Aim of the task: Find each line below that contains the word "accomplish" and copy those lines.

Records provided:
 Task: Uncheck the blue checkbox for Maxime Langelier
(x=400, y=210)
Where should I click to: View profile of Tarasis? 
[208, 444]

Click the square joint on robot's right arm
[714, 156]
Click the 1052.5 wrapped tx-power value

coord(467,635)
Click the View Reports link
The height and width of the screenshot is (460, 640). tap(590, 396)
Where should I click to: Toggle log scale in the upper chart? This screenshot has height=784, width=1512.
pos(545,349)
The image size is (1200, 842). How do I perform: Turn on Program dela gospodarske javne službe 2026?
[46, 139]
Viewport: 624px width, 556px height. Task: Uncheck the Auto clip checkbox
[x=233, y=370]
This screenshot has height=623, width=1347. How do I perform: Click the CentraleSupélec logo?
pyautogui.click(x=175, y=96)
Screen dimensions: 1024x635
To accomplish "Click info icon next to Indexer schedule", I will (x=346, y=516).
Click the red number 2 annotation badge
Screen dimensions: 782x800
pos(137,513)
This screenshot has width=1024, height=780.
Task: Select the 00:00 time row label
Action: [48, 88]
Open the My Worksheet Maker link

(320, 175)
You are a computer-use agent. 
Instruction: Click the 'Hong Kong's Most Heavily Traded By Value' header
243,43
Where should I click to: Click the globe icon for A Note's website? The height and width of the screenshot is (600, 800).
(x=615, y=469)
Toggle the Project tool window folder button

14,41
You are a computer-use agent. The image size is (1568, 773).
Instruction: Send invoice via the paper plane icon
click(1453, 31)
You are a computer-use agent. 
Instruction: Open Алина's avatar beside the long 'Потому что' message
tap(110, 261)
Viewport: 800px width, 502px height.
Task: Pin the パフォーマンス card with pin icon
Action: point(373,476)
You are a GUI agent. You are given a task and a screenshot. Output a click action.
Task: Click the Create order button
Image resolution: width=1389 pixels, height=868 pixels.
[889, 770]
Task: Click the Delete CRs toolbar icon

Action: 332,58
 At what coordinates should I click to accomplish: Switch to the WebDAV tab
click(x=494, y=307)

The reply:
To accomplish "Click info icon next to Indexer schedule", I will (x=346, y=516).
 At what coordinates should I click to accomplish: Switch to the WebDAV tab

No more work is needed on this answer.